(Data to process)
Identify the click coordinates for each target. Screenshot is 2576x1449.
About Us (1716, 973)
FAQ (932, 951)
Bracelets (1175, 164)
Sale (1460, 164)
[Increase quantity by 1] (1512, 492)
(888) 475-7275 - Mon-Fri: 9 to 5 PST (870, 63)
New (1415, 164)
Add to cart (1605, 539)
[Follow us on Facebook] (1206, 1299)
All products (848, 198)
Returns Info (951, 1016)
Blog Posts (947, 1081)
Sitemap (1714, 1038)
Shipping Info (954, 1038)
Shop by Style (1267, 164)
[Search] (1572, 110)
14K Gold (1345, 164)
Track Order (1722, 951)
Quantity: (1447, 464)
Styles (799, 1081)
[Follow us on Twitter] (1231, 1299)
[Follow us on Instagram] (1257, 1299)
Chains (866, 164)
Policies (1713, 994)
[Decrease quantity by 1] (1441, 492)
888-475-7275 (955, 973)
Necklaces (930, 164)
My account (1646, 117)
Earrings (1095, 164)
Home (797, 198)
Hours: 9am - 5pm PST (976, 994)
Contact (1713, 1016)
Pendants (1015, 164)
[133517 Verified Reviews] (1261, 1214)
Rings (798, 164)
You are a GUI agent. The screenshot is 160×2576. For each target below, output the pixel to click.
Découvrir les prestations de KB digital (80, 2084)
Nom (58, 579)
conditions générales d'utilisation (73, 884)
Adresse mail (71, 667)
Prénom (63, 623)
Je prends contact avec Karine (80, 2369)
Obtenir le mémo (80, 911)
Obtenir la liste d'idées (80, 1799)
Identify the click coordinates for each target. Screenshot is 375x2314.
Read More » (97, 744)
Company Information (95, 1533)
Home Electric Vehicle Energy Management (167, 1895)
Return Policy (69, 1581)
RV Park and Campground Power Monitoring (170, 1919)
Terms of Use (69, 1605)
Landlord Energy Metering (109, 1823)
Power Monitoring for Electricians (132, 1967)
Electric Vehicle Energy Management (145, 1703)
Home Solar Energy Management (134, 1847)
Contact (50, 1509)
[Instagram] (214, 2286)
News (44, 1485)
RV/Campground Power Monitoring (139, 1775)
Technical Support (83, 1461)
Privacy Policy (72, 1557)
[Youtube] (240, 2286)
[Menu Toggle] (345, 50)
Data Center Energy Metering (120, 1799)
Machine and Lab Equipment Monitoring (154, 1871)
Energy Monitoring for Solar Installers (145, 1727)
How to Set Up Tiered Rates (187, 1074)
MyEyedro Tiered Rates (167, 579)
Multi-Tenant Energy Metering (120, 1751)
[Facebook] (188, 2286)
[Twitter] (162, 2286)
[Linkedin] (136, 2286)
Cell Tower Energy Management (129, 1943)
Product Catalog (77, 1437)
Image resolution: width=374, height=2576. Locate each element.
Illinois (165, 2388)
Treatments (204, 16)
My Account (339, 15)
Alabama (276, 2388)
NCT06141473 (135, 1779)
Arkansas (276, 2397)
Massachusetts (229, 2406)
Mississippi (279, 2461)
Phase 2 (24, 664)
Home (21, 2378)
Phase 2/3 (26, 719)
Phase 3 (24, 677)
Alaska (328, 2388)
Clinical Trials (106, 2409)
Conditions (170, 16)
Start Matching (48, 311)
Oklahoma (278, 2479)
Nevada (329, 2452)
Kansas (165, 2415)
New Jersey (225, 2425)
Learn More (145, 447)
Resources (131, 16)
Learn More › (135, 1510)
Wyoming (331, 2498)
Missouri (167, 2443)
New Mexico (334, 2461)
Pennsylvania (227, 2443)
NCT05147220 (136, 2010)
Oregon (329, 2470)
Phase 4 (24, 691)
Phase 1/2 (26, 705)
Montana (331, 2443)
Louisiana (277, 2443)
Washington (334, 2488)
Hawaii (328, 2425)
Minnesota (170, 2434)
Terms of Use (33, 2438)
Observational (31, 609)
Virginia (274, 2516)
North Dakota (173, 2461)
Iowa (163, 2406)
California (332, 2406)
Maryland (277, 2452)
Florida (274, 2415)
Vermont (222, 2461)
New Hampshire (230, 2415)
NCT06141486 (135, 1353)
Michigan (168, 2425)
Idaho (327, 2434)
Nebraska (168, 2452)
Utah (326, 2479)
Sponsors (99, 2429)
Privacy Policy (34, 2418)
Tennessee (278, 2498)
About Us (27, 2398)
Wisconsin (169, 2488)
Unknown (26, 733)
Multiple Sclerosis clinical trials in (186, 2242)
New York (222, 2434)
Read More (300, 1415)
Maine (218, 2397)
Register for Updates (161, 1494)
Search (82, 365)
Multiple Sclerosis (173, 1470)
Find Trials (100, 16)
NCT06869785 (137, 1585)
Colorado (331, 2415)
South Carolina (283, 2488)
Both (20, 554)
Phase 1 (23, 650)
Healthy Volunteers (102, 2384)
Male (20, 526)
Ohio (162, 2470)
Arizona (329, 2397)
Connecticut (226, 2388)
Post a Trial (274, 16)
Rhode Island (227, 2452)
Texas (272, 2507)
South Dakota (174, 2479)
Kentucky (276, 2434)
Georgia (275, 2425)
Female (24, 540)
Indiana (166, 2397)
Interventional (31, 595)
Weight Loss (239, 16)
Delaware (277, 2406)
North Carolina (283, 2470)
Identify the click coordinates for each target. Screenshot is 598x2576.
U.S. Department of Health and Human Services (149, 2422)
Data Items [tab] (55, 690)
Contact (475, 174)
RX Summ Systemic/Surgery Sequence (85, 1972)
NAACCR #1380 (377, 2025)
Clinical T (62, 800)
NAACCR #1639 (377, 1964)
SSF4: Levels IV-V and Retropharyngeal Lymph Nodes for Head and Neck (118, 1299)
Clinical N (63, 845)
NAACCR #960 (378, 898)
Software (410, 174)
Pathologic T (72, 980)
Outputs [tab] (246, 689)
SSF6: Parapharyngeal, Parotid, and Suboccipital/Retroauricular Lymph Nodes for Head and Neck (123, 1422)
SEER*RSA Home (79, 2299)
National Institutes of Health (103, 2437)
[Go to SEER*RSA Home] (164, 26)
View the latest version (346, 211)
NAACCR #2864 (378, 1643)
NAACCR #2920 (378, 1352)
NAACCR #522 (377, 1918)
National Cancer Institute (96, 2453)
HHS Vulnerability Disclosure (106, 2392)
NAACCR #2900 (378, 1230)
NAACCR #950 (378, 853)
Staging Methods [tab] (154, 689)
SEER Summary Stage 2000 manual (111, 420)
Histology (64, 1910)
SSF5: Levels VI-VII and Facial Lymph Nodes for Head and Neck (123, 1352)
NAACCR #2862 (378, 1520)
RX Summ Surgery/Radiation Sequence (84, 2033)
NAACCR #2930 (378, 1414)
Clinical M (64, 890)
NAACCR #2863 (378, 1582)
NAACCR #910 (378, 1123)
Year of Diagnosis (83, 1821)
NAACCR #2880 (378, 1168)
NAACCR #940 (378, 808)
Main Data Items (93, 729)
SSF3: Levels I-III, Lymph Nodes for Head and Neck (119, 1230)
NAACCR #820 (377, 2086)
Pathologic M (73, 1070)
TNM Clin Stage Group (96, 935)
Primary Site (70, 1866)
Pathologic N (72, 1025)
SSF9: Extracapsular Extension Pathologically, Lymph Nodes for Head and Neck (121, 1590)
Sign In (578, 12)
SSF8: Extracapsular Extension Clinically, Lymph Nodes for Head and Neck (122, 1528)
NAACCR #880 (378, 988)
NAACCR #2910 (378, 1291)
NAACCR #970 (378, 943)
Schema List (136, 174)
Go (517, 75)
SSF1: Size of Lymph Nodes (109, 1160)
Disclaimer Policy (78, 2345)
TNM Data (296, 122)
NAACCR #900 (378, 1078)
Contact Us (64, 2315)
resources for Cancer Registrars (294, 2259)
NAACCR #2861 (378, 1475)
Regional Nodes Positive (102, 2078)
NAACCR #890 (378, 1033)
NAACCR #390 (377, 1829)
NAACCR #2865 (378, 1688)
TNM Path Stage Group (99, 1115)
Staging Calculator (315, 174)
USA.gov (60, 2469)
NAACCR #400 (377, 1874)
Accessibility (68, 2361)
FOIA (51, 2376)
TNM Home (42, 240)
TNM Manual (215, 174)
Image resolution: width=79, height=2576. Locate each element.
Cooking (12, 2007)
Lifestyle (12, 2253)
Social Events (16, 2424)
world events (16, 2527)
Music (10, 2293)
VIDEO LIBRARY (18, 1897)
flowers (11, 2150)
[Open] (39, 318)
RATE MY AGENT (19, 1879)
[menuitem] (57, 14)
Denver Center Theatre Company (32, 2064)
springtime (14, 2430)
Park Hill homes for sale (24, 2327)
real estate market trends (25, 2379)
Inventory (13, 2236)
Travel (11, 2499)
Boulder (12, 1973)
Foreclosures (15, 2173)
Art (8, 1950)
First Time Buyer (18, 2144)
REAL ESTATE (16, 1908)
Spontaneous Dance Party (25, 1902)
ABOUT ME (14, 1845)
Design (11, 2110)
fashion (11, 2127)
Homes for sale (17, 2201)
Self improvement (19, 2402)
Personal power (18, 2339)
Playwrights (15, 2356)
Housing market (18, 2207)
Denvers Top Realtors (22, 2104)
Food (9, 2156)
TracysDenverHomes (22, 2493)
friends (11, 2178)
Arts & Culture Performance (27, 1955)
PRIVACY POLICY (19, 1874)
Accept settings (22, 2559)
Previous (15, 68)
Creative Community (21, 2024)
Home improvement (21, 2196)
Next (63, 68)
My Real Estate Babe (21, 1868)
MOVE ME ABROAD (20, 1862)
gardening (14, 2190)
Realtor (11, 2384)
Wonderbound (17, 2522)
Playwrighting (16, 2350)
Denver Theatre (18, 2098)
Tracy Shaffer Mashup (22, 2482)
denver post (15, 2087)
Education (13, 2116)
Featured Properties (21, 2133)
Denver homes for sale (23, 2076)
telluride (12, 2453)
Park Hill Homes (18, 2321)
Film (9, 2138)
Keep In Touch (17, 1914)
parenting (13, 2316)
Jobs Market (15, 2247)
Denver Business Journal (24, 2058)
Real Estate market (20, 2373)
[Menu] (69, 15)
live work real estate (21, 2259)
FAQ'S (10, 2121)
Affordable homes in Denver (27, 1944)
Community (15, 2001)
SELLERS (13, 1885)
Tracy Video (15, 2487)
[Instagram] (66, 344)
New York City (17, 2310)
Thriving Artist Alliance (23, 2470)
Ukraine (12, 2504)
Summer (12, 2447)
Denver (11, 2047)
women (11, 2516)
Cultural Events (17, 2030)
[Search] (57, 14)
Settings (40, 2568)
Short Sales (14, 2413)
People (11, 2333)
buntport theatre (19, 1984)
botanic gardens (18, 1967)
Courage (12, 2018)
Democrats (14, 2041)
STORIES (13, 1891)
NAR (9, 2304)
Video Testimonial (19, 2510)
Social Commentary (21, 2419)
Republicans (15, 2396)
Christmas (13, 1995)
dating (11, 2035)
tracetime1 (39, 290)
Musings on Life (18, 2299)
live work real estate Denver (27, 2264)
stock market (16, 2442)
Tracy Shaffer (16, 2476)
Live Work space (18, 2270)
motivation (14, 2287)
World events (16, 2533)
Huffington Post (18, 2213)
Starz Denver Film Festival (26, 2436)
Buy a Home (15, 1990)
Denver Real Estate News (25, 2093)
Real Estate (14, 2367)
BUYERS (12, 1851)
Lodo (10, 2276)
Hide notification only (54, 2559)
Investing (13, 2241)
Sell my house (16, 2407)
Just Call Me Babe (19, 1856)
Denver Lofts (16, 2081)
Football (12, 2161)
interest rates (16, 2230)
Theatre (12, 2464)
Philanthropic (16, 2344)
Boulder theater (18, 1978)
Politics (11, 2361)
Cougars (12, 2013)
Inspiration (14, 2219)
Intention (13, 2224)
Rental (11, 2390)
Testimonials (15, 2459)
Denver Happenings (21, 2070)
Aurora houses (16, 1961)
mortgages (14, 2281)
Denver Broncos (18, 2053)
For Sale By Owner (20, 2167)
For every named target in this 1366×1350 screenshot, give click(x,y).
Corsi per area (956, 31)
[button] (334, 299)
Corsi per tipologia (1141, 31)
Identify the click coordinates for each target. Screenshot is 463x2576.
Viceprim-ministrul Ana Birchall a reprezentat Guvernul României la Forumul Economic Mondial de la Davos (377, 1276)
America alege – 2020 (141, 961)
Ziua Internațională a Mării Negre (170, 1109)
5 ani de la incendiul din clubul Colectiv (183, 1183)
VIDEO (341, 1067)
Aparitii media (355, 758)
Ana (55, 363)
(End Data to process)
• _What you need to do_:
Please copy, exactly as written, every line in the listing above from the line with "Tennessee (278, 2498)" up to and including the line with "National Cancer Institute (96, 2453)".

• _Answer for the task_:
Tennessee (278, 2498)
About Us (27, 2398)
Wisconsin (169, 2488)
Unknown (26, 733)
Multiple Sclerosis clinical trials in (186, 2242)
New York (222, 2434)
Read More (300, 1415)
Maine (218, 2397)
Register for Updates (161, 1494)
Search (82, 365)
Multiple Sclerosis (173, 1470)
Find Trials (100, 16)
NCT06869785 (137, 1585)
Colorado (331, 2415)
South Carolina (283, 2488)
Both (20, 554)
Phase 1 (23, 650)
Healthy Volunteers (102, 2384)
Male (20, 526)
Ohio (162, 2470)
Arizona (329, 2397)
Connecticut (226, 2388)
Post a Trial (274, 16)
Rhode Island (227, 2452)
Texas (272, 2507)
South Dakota (174, 2479)
Kentucky (276, 2434)
Georgia (275, 2425)
Female (24, 540)
Indiana (166, 2397)
Interventional (31, 595)
Weight Loss (239, 16)
Delaware (277, 2406)
North Carolina (283, 2470)
Identify the click coordinates for each target. Screenshot is 598x2576.
U.S. Department of Health and Human Services (149, 2422)
Data Items [tab] (55, 690)
Contact (475, 174)
RX Summ Systemic/Surgery Sequence (85, 1972)
NAACCR #1380 (377, 2025)
Clinical T (62, 800)
NAACCR #1639 (377, 1964)
SSF4: Levels IV-V and Retropharyngeal Lymph Nodes for Head and Neck (118, 1299)
Clinical N (63, 845)
NAACCR #960 (378, 898)
Software (410, 174)
Pathologic T (72, 980)
Outputs [tab] (246, 689)
SSF6: Parapharyngeal, Parotid, and Suboccipital/Retroauricular Lymph Nodes for Head and Neck (123, 1422)
SEER*RSA Home (79, 2299)
National Institutes of Health (103, 2437)
[Go to SEER*RSA Home] (164, 26)
View the latest version (346, 211)
NAACCR #2864 (378, 1643)
NAACCR #2920 (378, 1352)
NAACCR #522 (377, 1918)
National Cancer Institute (96, 2453)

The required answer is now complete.